[Provided information — start]

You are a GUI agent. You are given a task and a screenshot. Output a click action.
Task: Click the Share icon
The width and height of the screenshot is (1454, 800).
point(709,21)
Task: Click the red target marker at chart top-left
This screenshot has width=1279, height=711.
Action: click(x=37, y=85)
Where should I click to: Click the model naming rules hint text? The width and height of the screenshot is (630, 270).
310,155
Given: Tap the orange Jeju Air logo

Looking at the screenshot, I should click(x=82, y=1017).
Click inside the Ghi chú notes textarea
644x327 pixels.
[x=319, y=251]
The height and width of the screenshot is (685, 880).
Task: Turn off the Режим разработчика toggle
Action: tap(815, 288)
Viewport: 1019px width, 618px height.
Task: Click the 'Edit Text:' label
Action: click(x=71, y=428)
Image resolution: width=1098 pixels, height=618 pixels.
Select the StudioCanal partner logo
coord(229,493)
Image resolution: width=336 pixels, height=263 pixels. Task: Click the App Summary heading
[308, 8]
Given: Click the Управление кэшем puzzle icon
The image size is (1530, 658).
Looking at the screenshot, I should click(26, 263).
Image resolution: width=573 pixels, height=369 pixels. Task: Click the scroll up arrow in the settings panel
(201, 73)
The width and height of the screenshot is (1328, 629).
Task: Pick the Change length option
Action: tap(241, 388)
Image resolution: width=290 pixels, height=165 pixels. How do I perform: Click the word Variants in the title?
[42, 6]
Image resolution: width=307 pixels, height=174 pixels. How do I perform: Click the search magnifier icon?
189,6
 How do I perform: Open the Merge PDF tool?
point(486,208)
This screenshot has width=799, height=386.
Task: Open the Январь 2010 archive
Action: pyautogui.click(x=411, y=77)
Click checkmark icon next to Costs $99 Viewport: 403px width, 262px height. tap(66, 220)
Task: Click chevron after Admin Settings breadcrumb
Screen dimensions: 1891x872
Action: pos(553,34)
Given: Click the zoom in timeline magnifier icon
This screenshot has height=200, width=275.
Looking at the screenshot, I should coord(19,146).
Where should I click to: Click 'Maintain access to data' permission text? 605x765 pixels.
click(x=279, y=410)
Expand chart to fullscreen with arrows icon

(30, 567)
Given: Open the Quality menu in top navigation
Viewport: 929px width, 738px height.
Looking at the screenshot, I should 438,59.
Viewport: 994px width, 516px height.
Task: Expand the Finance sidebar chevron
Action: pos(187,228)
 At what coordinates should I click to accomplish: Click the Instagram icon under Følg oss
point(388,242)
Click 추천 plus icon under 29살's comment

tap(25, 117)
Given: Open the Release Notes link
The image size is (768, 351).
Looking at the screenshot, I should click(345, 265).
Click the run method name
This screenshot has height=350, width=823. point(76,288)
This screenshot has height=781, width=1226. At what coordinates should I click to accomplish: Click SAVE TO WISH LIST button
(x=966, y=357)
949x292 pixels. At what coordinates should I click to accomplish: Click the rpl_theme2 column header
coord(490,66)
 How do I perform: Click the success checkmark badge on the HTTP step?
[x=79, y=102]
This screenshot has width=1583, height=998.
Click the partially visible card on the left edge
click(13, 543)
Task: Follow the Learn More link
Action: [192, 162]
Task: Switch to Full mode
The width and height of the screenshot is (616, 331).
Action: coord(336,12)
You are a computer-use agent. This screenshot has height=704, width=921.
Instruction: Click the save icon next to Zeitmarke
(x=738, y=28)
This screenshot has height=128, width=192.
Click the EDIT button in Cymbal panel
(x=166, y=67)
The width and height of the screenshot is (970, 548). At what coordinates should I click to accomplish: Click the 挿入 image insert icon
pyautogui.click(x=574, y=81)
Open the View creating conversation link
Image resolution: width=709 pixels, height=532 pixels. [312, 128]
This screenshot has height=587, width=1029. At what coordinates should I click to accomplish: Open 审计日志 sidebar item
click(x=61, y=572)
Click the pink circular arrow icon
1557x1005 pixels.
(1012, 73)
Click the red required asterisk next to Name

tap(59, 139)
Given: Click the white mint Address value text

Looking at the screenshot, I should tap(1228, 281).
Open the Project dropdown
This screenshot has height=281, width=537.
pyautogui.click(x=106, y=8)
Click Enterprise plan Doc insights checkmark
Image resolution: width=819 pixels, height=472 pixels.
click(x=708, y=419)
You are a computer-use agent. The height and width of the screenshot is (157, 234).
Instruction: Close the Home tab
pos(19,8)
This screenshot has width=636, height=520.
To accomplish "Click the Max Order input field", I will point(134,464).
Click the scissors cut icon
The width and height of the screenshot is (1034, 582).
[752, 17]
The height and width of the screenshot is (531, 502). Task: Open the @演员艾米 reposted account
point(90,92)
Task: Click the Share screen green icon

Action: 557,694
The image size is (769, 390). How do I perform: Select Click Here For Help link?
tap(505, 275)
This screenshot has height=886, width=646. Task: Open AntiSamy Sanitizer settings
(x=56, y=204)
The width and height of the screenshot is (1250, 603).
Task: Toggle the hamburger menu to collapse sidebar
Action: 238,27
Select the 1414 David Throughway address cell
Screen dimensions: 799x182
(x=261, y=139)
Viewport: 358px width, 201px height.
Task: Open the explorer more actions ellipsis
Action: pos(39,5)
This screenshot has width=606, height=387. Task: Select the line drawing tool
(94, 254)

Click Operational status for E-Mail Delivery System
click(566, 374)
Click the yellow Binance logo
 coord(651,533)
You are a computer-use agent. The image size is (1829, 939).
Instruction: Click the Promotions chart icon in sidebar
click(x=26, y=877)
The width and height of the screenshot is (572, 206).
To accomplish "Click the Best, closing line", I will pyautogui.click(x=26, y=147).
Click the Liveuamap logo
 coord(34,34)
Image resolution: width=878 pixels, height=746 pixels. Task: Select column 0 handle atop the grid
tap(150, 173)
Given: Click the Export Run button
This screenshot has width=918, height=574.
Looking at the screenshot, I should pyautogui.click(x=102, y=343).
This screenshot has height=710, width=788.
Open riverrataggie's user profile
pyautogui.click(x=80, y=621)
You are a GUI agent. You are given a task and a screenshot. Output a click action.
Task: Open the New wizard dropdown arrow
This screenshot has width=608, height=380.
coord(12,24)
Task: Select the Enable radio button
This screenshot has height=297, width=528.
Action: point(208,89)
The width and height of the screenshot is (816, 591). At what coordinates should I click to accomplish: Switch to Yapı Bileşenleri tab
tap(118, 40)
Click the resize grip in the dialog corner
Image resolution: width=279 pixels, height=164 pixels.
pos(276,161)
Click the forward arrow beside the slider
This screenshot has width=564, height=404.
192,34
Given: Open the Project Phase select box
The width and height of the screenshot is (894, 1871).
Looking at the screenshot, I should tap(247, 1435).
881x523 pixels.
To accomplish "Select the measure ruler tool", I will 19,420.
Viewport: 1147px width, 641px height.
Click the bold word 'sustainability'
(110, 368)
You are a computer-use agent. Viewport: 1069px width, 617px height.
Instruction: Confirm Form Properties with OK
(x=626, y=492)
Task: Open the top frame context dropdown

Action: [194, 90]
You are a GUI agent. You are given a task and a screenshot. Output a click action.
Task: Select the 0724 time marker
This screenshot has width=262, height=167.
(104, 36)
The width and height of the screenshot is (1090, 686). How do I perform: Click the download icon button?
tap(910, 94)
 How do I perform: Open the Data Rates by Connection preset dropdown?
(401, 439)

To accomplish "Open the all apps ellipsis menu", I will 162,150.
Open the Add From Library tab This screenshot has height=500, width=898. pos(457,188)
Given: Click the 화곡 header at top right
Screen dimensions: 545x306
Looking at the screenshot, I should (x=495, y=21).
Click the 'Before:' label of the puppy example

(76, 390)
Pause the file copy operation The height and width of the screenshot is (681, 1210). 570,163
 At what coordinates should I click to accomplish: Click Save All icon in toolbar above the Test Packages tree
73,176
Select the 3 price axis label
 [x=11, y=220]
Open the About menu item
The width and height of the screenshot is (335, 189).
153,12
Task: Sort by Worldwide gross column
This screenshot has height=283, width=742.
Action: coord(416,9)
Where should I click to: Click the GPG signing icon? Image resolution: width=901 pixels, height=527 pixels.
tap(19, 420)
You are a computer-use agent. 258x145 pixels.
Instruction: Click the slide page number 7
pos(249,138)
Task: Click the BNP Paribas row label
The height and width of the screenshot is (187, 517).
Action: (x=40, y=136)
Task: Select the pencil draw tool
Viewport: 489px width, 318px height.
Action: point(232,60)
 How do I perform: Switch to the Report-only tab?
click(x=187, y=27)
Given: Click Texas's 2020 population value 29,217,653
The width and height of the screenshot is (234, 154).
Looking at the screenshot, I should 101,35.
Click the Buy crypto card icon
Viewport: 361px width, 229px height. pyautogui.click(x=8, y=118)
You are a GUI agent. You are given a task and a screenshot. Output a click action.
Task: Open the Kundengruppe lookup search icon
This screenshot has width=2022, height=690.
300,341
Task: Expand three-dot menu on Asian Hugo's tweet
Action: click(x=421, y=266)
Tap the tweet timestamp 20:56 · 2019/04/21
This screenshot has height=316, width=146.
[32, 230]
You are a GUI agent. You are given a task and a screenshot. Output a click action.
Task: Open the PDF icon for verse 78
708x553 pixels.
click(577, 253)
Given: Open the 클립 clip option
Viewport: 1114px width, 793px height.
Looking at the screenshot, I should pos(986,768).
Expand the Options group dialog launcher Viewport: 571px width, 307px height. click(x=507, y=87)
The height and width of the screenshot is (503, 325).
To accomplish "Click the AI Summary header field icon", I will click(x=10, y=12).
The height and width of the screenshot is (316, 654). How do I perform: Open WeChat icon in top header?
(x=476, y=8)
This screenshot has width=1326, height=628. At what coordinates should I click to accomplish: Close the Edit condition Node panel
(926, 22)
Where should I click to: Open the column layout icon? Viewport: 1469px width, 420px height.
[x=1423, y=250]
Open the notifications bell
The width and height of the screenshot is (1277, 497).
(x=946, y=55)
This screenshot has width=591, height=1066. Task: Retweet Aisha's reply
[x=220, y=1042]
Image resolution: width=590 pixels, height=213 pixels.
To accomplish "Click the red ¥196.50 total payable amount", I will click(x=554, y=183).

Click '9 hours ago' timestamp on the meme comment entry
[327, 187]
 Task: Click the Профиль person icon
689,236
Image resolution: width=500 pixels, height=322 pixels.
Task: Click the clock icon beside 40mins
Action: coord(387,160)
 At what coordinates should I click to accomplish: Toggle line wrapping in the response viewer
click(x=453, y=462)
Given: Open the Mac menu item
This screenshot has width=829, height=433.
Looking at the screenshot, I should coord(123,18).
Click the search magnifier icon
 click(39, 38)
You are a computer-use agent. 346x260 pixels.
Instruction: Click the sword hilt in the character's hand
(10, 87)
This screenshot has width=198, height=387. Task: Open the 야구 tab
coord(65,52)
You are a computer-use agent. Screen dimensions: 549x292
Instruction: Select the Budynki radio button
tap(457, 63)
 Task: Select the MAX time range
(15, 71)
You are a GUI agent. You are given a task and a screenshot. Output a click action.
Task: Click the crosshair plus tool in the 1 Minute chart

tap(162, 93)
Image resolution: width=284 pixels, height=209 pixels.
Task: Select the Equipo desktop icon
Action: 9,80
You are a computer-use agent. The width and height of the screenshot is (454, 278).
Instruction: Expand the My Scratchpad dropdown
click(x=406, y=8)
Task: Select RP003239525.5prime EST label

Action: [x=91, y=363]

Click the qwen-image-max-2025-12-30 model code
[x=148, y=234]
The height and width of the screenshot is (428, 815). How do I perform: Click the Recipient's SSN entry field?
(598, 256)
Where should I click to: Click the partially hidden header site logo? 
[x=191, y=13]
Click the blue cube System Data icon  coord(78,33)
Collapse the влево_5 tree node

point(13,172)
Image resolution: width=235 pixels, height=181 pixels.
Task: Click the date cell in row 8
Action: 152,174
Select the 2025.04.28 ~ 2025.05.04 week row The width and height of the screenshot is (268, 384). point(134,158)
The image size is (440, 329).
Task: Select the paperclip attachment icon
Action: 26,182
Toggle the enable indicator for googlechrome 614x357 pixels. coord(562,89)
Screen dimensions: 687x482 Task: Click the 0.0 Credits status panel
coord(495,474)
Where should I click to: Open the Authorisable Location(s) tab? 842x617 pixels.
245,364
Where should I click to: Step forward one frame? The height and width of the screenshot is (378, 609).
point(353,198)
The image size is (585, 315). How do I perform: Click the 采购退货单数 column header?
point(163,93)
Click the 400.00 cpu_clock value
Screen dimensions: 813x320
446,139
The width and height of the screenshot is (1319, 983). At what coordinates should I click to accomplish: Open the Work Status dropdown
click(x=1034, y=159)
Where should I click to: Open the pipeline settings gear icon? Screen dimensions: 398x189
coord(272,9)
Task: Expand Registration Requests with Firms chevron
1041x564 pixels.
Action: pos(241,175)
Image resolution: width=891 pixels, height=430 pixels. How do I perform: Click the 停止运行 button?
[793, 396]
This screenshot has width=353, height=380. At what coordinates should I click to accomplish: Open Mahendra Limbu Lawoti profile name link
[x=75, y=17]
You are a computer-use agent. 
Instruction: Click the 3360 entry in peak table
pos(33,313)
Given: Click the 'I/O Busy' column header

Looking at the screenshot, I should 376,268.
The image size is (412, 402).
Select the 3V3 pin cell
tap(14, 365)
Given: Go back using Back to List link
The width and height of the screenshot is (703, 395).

[Provided information — finish]

* _Exercise goal_
Will you return exactly the lines above from the one with "How do I perform: Switch" down to the one with "Expand the Options", counting both as part of the range?

* _Finished exercise_
 How do I perform: Switch to the Report-only tab?
click(x=187, y=27)
Given: Click Texas's 2020 population value 29,217,653
The width and height of the screenshot is (234, 154).
Looking at the screenshot, I should 101,35.
Click the Buy crypto card icon
Viewport: 361px width, 229px height. pyautogui.click(x=8, y=118)
You are a GUI agent. You are given a task and a screenshot. Output a click action.
Task: Open the Kundengruppe lookup search icon
This screenshot has width=2022, height=690.
300,341
Task: Expand three-dot menu on Asian Hugo's tweet
Action: click(x=421, y=266)
Tap the tweet timestamp 20:56 · 2019/04/21
This screenshot has height=316, width=146.
[32, 230]
You are a GUI agent. You are given a task and a screenshot. Output a click action.
Task: Open the PDF icon for verse 78
708x553 pixels.
click(577, 253)
Given: Open the 클립 clip option
Viewport: 1114px width, 793px height.
Looking at the screenshot, I should pos(986,768).
Expand the Options group dialog launcher Viewport: 571px width, 307px height. click(x=507, y=87)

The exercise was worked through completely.